The extra space complexity comes from storing the merged result. In the worst case, no ids overlap, so the output contains all n + m elements.
Test Cases
sol = Solution()
# Example 1, overlapping ids
assert sol.mergeArrays(
[[1, 2], [2, 3], [4, 5]],
[[1, 4], [3, 2], [4, 1]]
) == [[1, 6], [2, 3], [3, 2], [4, 6]]
# Example 2, no overlapping ids
assert sol.mergeArrays(
[[2, 4], [3, 6], [5, 5]],
[[1, 3], [4, 3]]
) == [[1, 3], [2, 4], [3, 6], [4, 3], [5, 5]]

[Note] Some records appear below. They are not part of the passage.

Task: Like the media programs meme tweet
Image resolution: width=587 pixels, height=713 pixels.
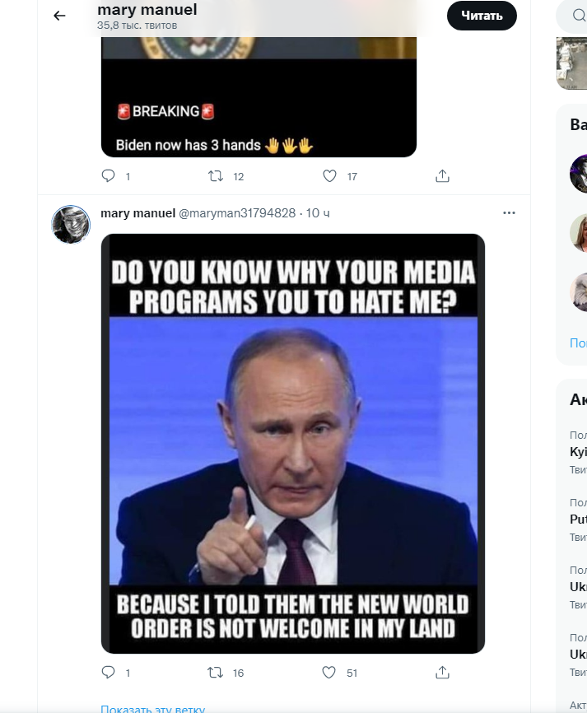Action: pos(329,673)
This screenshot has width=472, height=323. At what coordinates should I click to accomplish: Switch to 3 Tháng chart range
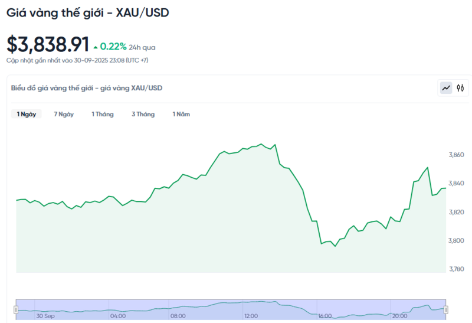click(x=143, y=114)
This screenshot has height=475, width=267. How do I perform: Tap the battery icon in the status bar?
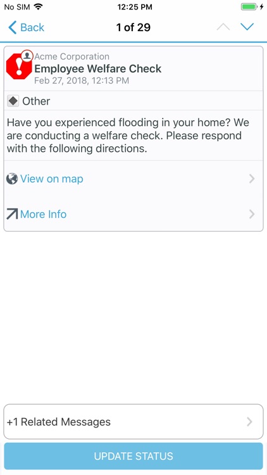(249, 7)
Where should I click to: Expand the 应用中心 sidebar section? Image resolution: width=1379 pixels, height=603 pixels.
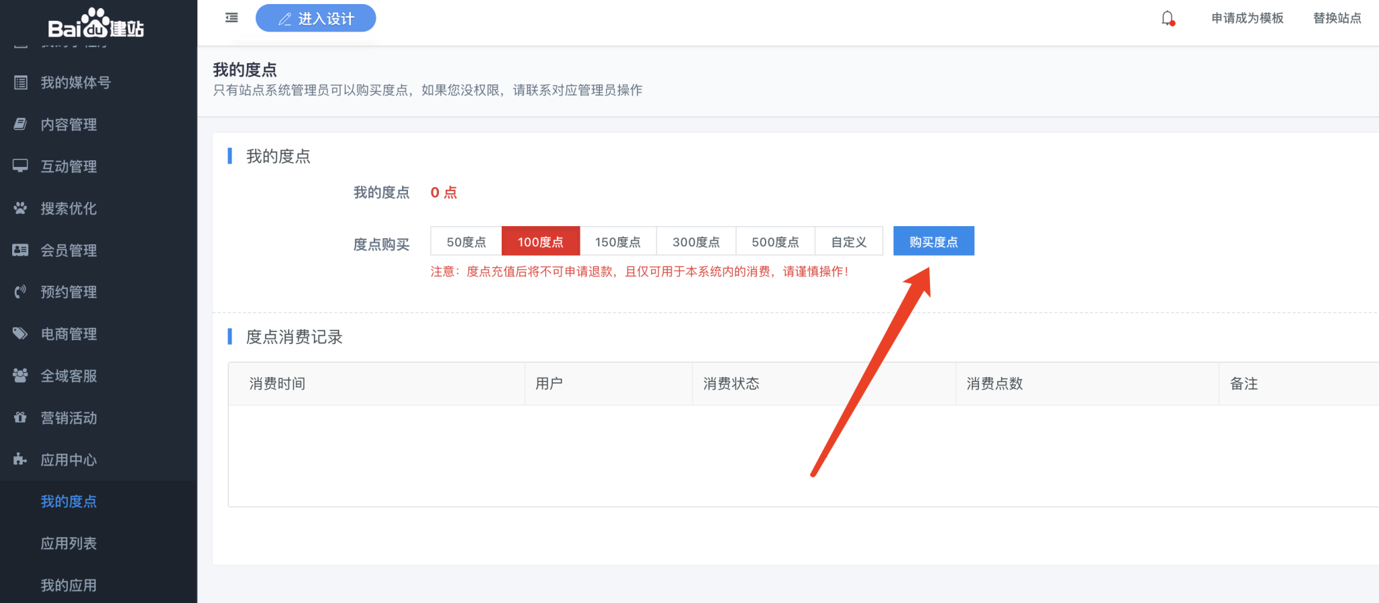click(x=69, y=460)
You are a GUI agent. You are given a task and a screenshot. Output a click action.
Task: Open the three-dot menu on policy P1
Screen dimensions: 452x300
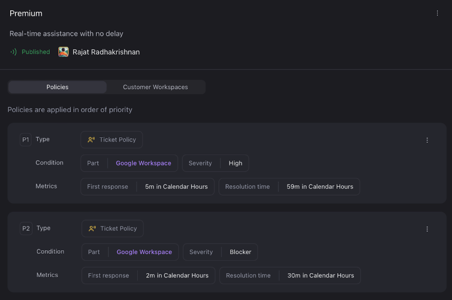(427, 140)
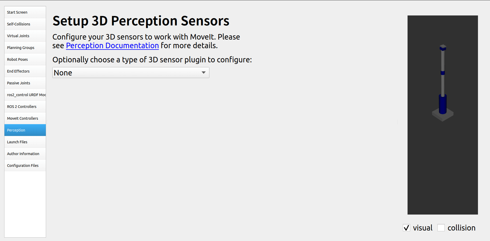
Task: Enable the collision checkbox
Action: pos(441,228)
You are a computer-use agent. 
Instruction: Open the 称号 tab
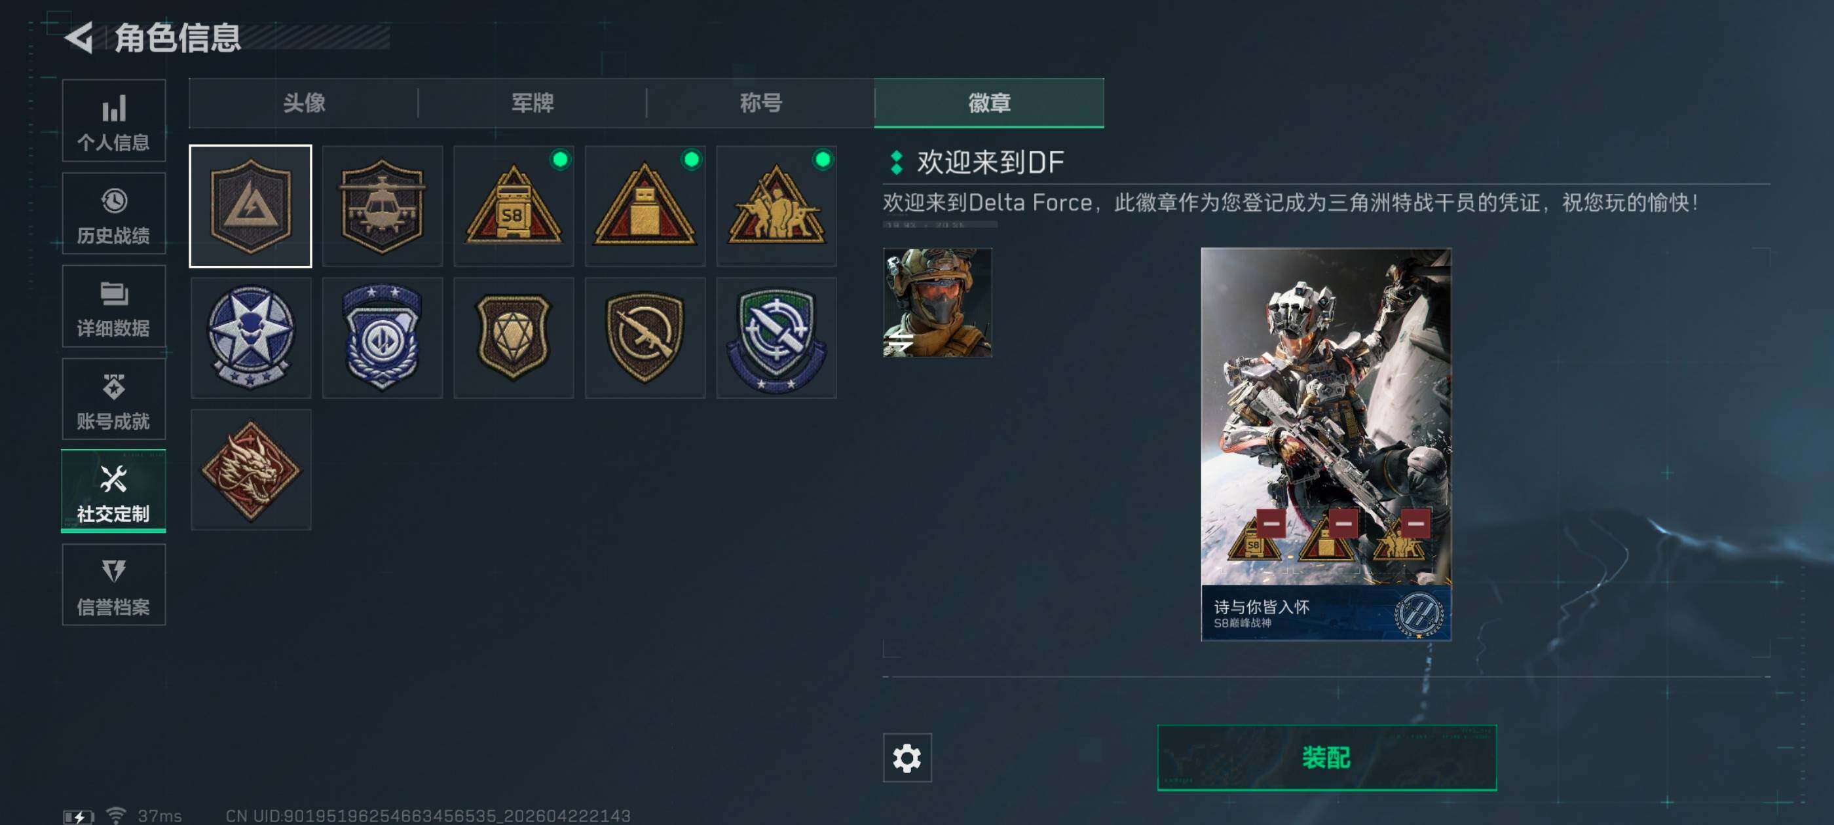coord(760,103)
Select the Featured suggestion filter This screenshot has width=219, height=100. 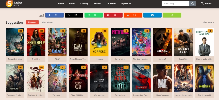pos(32,23)
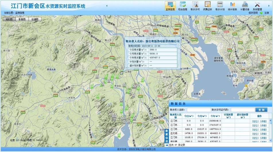This screenshot has width=273, height=152.
Task: Open the 系统管理 system management icon
Action: click(x=257, y=6)
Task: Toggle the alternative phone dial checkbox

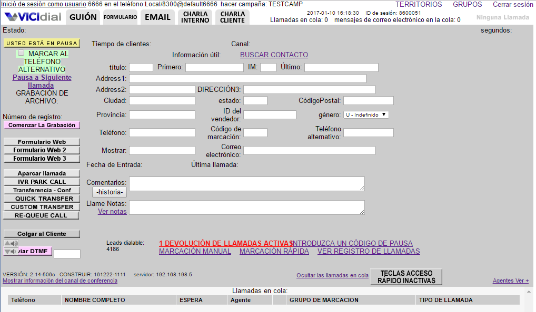Action: click(21, 53)
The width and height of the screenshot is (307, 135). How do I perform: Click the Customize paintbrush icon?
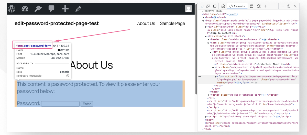38,9
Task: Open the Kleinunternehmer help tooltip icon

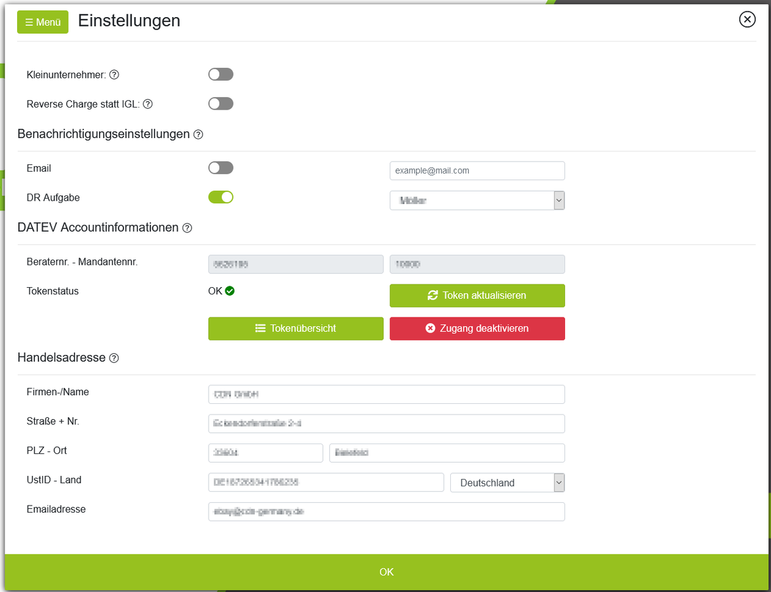Action: pos(114,75)
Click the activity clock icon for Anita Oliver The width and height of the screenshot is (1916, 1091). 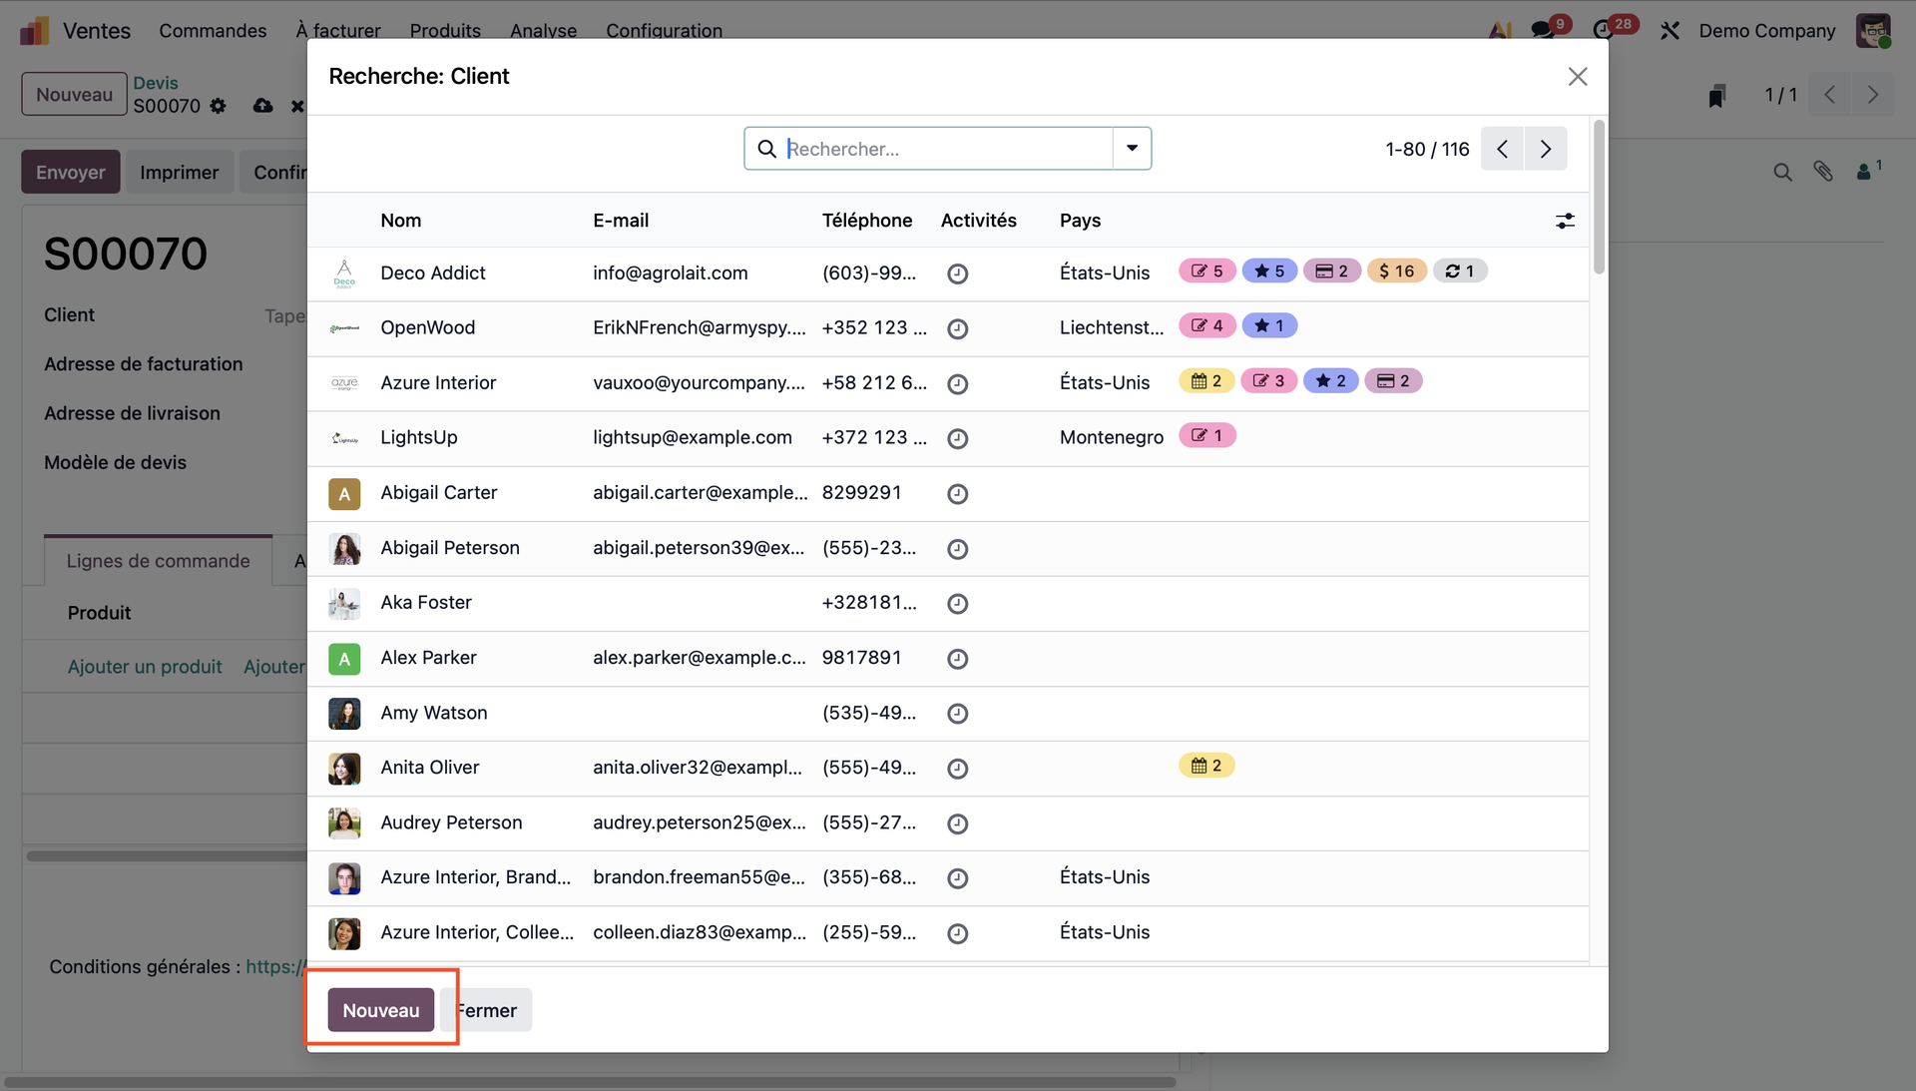[957, 769]
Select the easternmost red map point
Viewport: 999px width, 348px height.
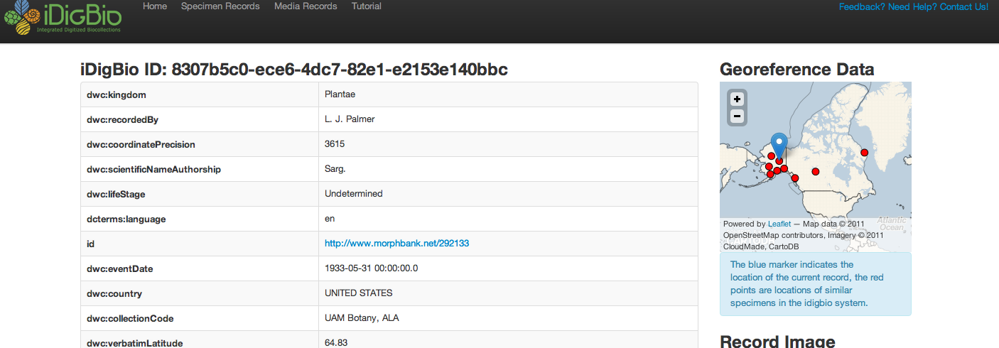click(x=865, y=153)
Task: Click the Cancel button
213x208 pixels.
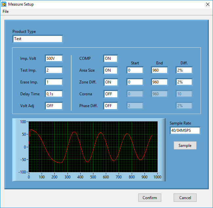Action: coord(185,197)
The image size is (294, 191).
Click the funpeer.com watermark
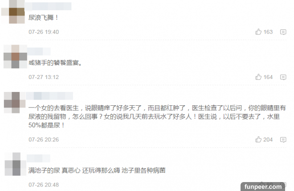[x=263, y=187]
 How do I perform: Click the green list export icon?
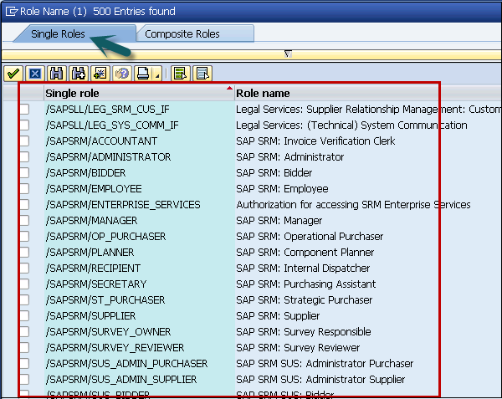(x=181, y=74)
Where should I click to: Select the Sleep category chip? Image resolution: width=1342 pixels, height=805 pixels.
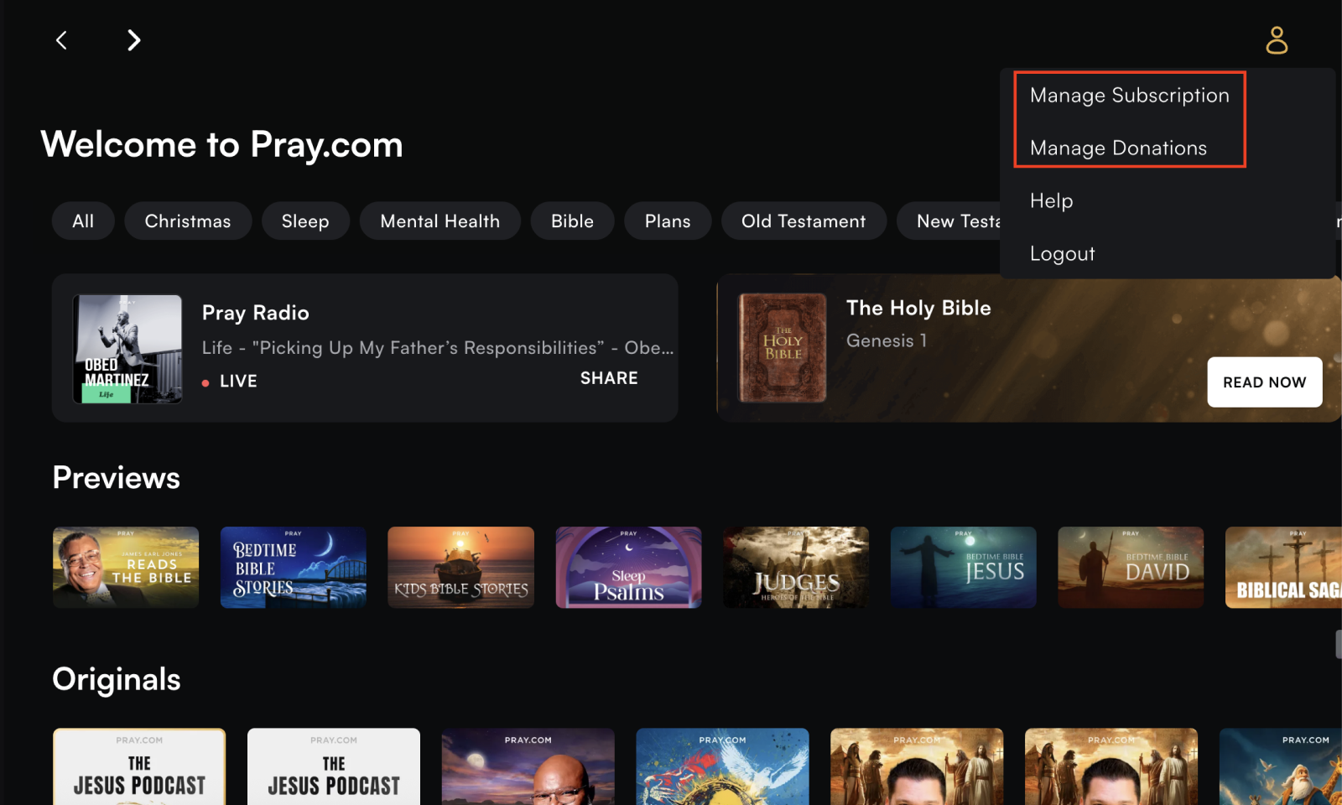click(x=305, y=221)
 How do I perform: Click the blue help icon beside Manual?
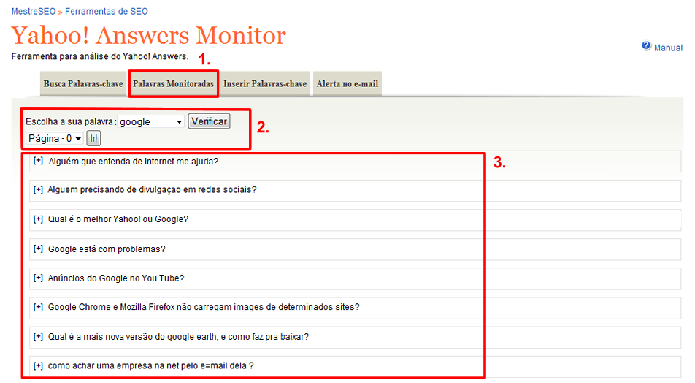646,46
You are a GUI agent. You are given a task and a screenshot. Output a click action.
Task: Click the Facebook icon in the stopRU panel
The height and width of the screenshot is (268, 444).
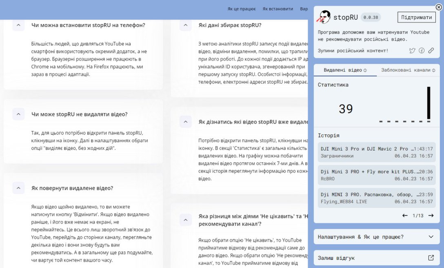[x=422, y=51]
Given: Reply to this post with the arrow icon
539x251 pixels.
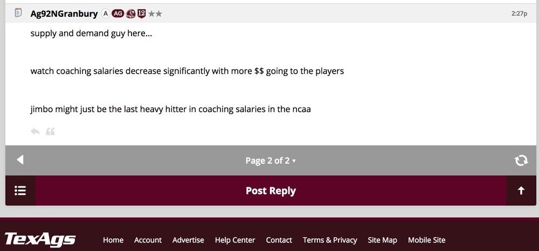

# Single overlapping element
assert sol.mergeArrays(
[[1, 5]],
[[1, 7]]
) == [[1, 12]] # exact id match
# No overlap with smallest inputs
assert sol.mergeArrays(
[[2, 10]],
[[1, 20]]
) == [[1, 20], [2, 10]] # preserves sorting
# nums1 completely before nums2
assert sol.mergeArrays(
[[1, 1], [2, 2]],
[[3, 3], [4, 4]]
) == [[1, 1], [2, 2], [3, 3], [4, 4]]
# nums2 completely before nums1
assert sol.mergeArrays(
[[5, 5], [6, 6]],
[[1, 1], [2, 2]]
) == [[1, 1], [2, 2], [5, 5], [6, 6]]
# All ids overlap
assert sol.mergeArrays(
[[1, 1], [2, 2], [3, 3]],
[[1, 9], [2, 8], [3, 7]]
) == [[1, 10], [2, 10], [3, 10]]
# One array exhausted early
assert sol.mergeArrays(
[[1, 2], [1000, 5]],
[[1, 3]]
) == [[1, 5], [1000, 5]]
# Maximum id values
assert sol.mergeArrays(
[[1000, 1000]],
[[1000, 1000]]
) == [[1000, 2000]] # upper boundary values
| Test | Why |
|---|---|
| Example 1 | Validates overlapping ids and summation |
| Example 2 | Validates completely disjoint ids |
| Single overlapping element | Tests smallest overlapping input |
| No overlap with smallest inputs | Tests ordering with minimal size |
| nums1 completely before nums2 | Ensures leftovers append correctly |
| nums2 completely before nums1 | Verifies sorted merge from reverse ranges |
| All ids overlap | Confirms repeated summation logic |
| One array exhausted early | Tests leftover processing |
| Maximum id values | Verifies upper constraint handling |
Edge Cases
Completely Disjoint IDs
A common source of bugs is assuming ids always overlap. For example:
nums1 = [[1,2],[2,3]]
nums2 = [[5,10]]
A naive implementation might incorrectly attempt to match unrelated ids. The two-pointer method handles this naturally by always appending the smaller id and moving forward. Since no ids match, all elements are simply merged in sorted order.
One Array Finishes Early
Another tricky case occurs when one array becomes exhausted before the other.
nums1 = [[1,2]]
nums2 = [[2,3],[3,4],[4,5]]
If we stop immediately after the main comparison loop, we would lose remaining elements. The implementation avoids this bug with two cleanup loops that append all remaining entries after one pointer reaches the end.
Every ID Overlaps
When every id exists in both arrays:
nums1 = [[1,1],[2,2]]
nums2 = [[1,5],[2,10]]
A buggy implementation might accidentally duplicate ids instead of summing them. Our solution explicitly checks for equality and merges both values into a single entry before advancing both pointers, guaranteeing each id appears exactly once.
Single Element Arrays
Minimal inputs are another important edge case:
nums1 = [[1,5]]
nums2 = [[1,10]]
The implementation correctly handles this because the main loop still executes once, detects matching ids, sums the values, and terminates cleanly without any special-case logic.